▶ _DO THIS_: State how many lines of the listing below contain the word "agent". Give only the number.

▶ _MATERIAL FOR THIS TASK_:
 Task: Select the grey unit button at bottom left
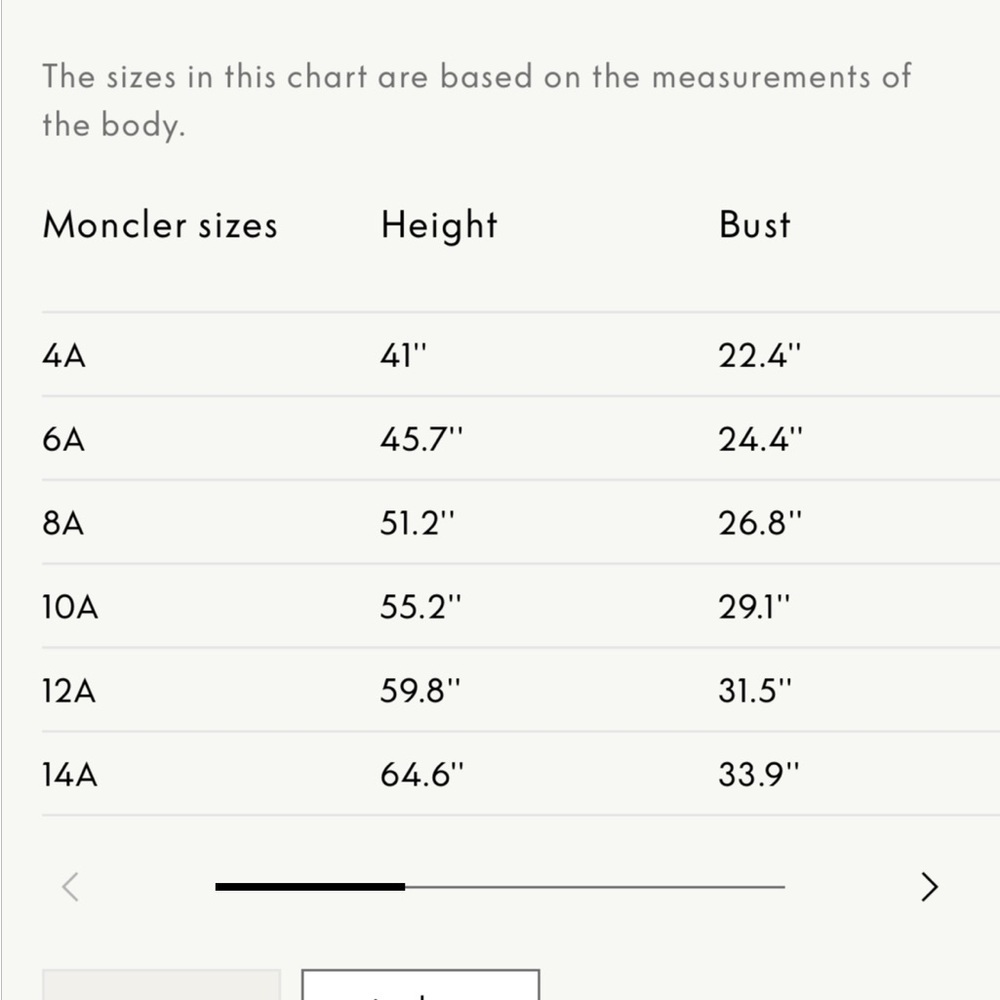(x=161, y=984)
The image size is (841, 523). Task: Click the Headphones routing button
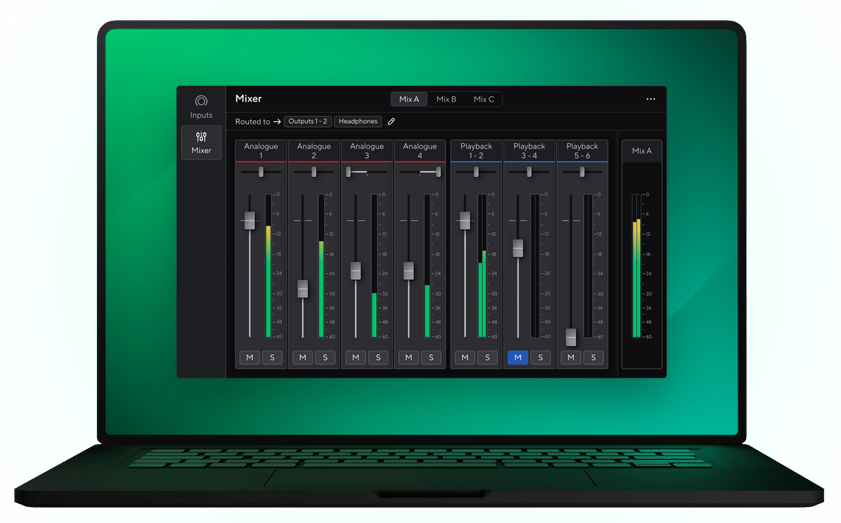[358, 122]
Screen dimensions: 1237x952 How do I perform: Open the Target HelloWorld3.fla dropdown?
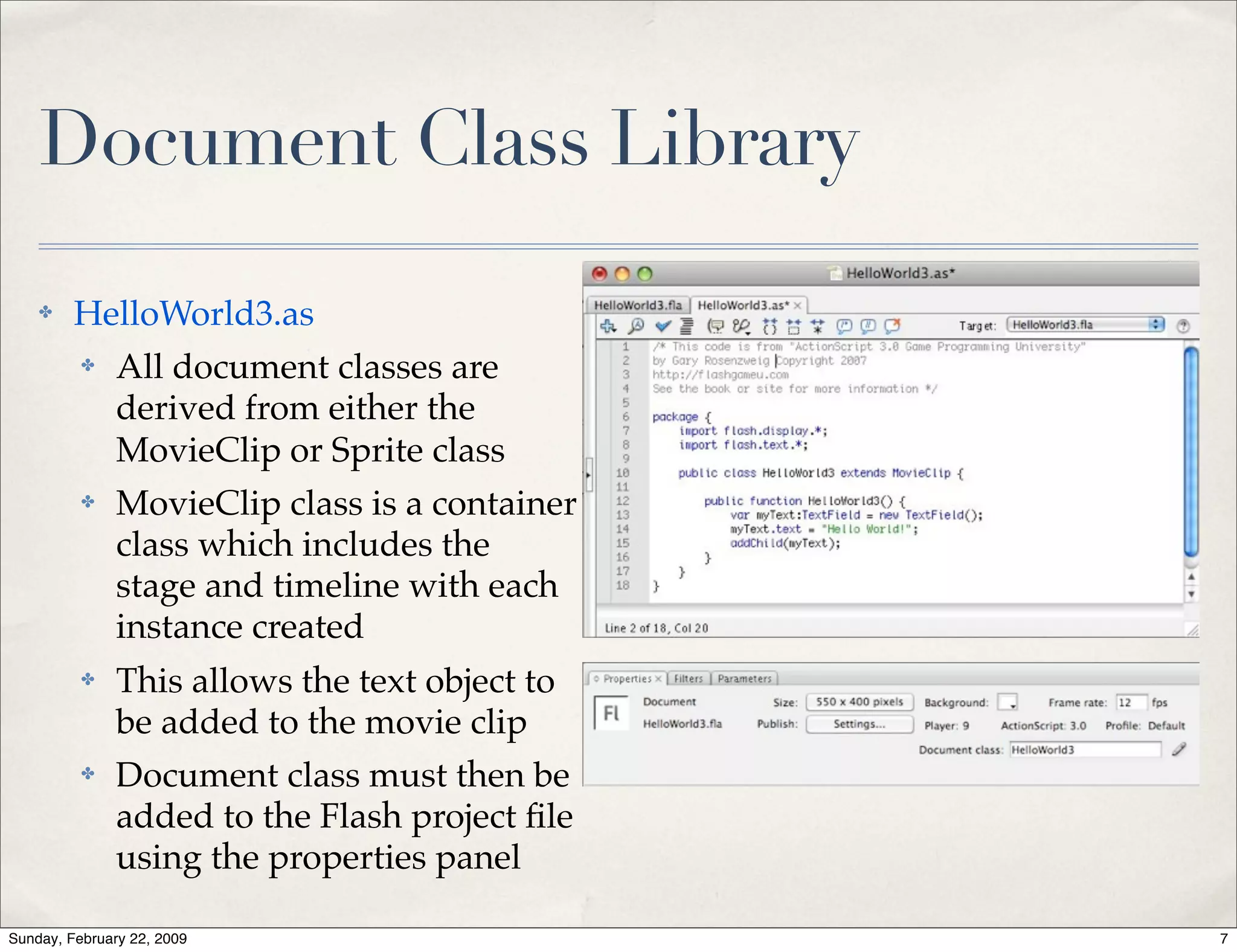tap(1085, 325)
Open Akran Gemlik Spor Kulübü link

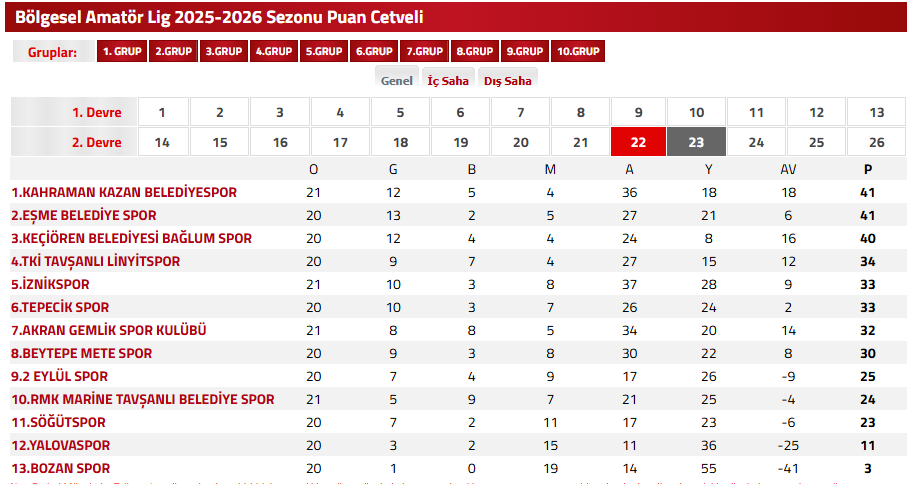(x=108, y=330)
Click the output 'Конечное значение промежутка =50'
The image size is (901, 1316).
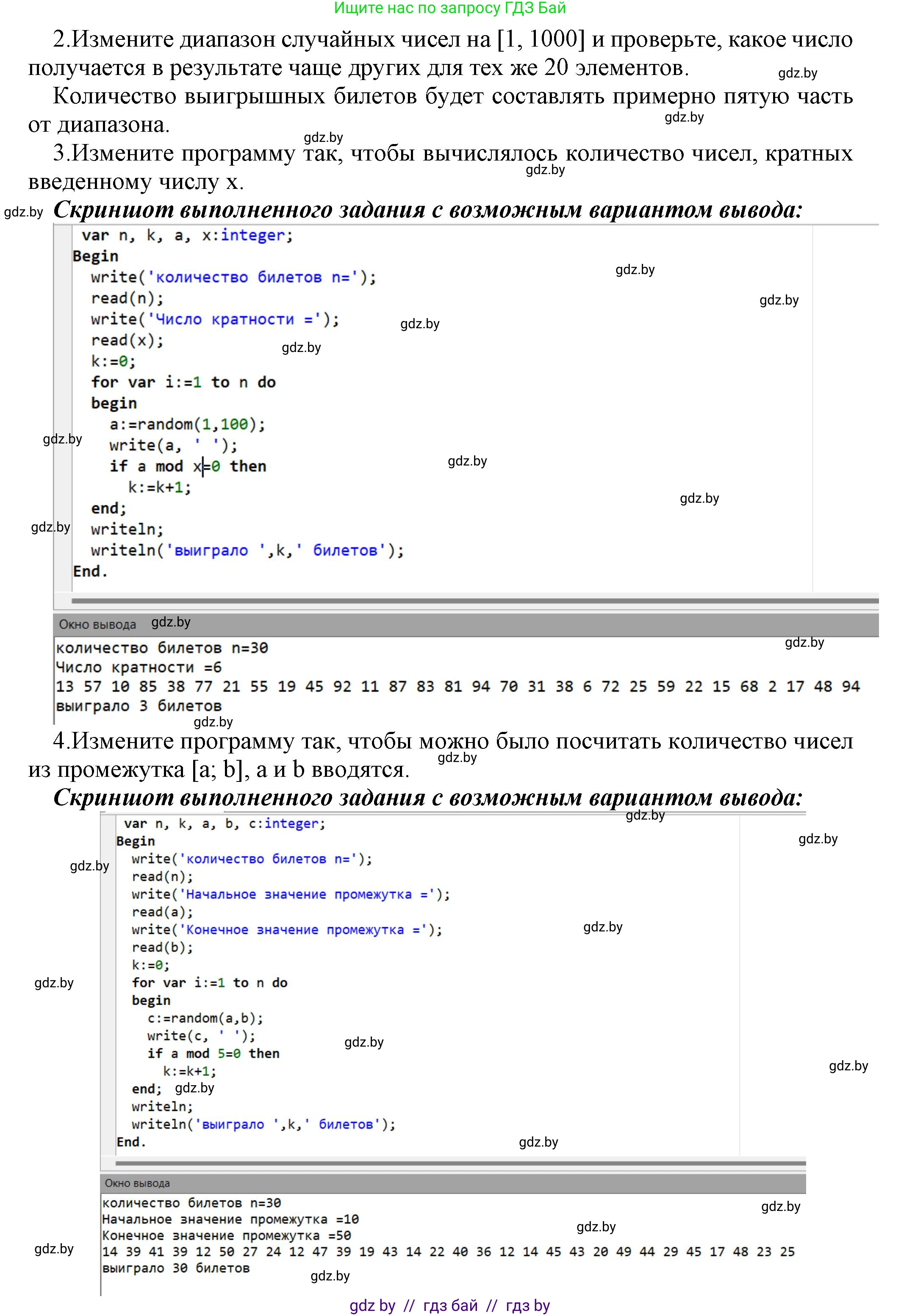(227, 1235)
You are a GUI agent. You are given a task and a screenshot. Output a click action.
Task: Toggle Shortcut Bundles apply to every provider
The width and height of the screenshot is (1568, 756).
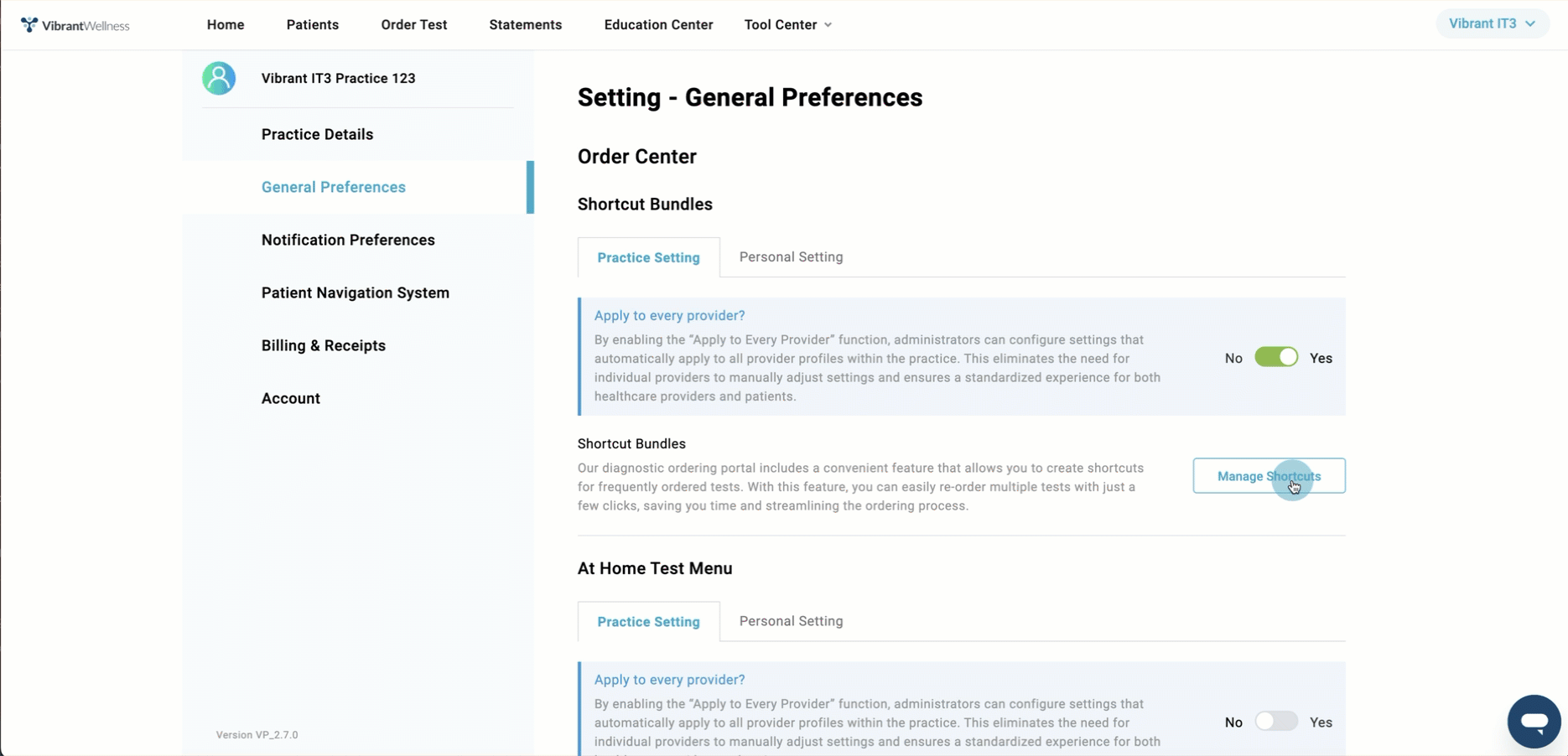(x=1276, y=358)
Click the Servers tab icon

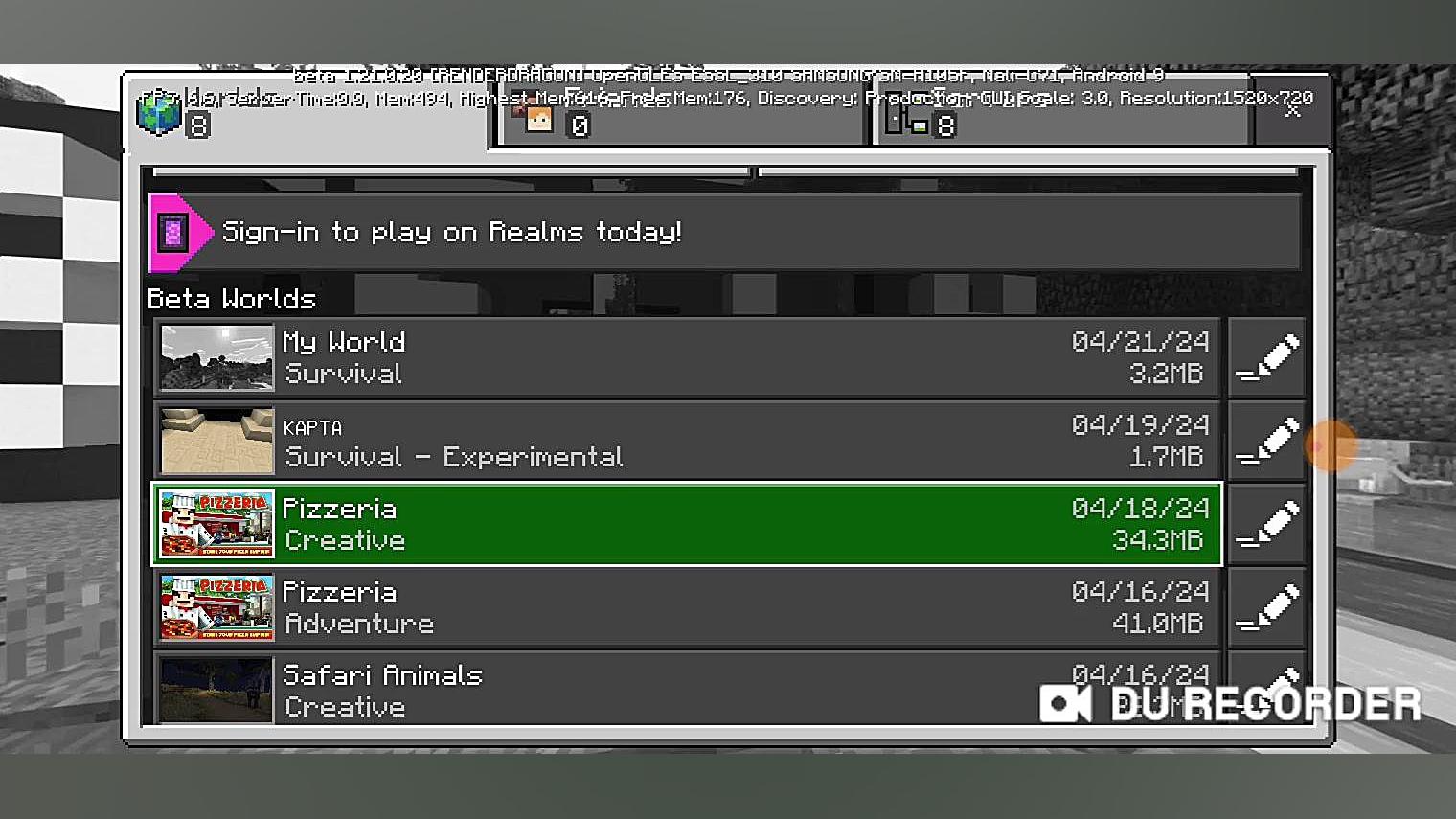(906, 121)
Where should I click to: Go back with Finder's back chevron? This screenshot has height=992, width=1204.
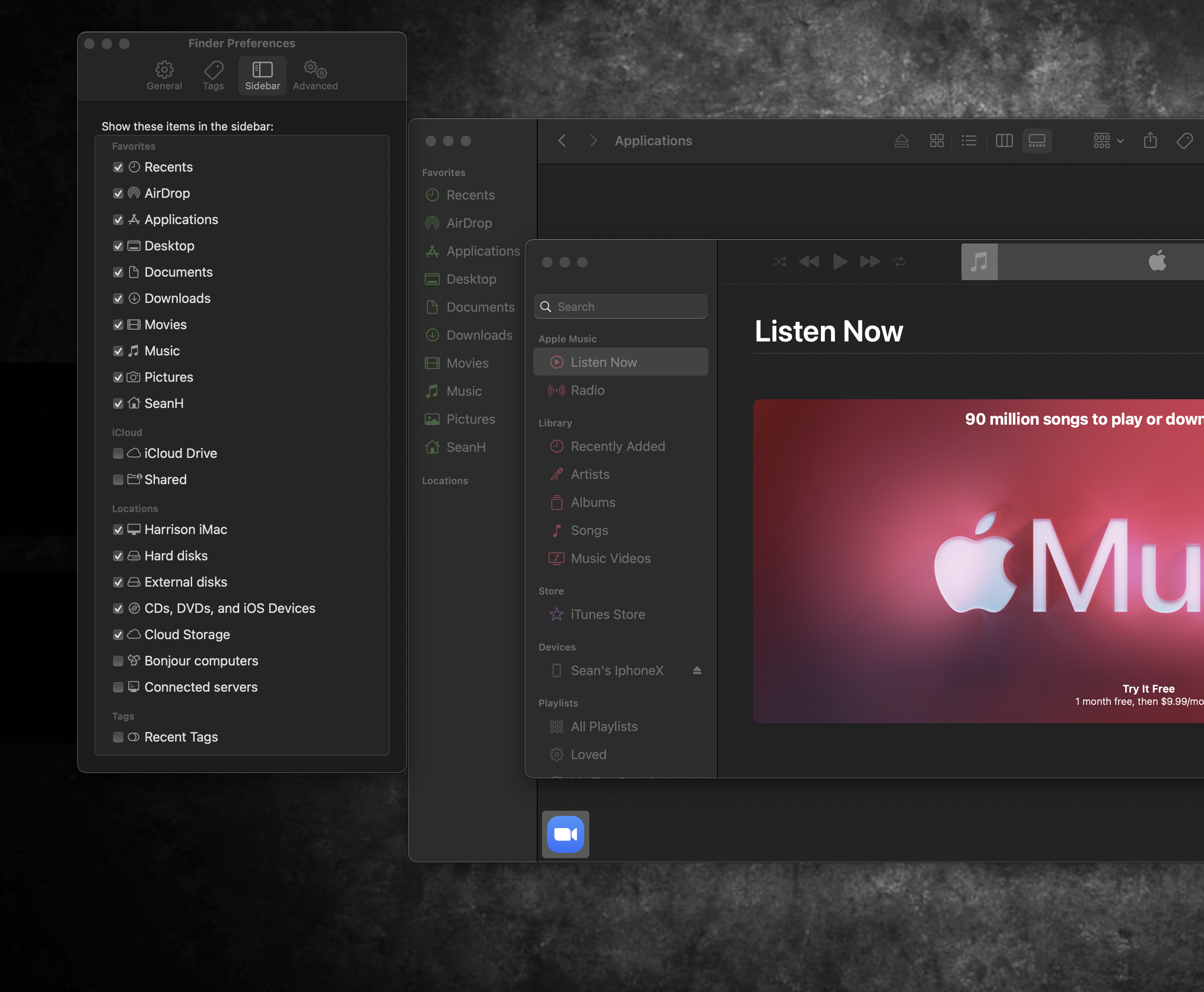(x=562, y=141)

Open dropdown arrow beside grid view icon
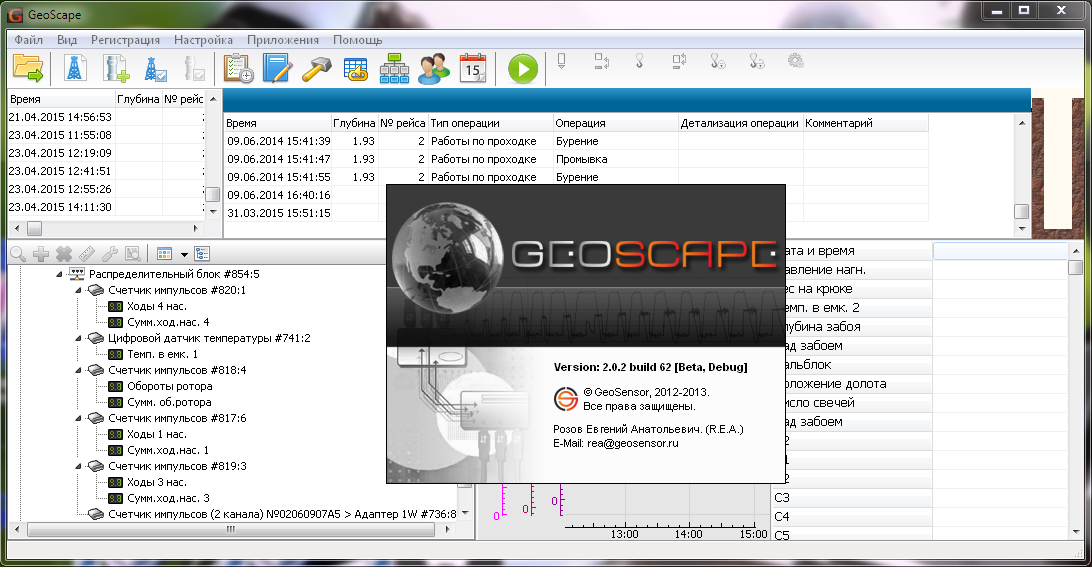tap(184, 254)
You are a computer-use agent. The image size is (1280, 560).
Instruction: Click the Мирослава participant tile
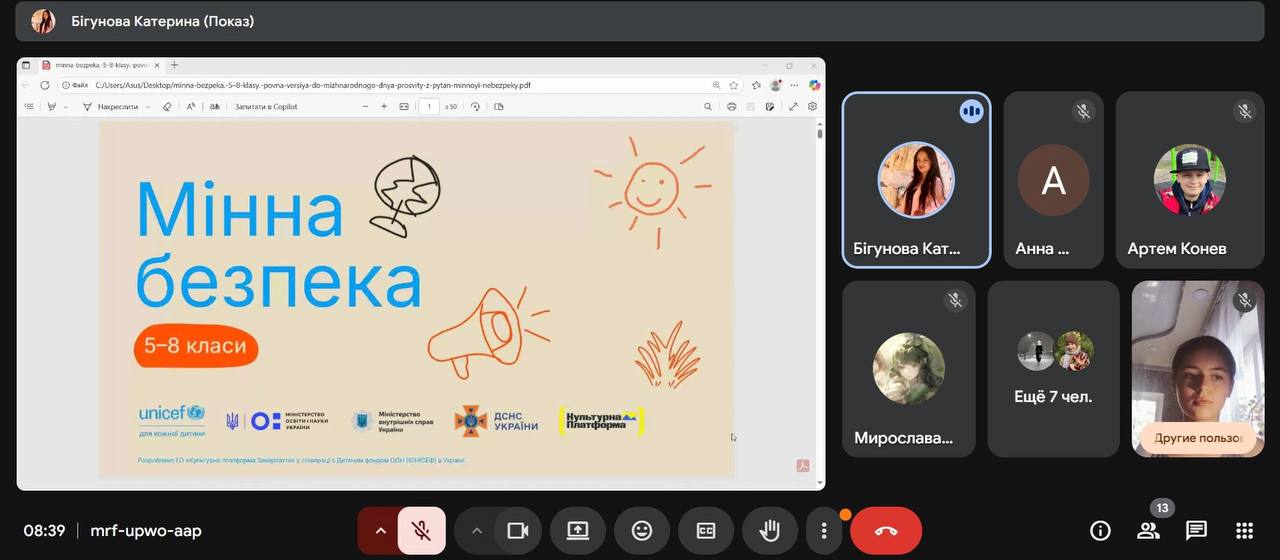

▶ _TASK SOLUTION_: 2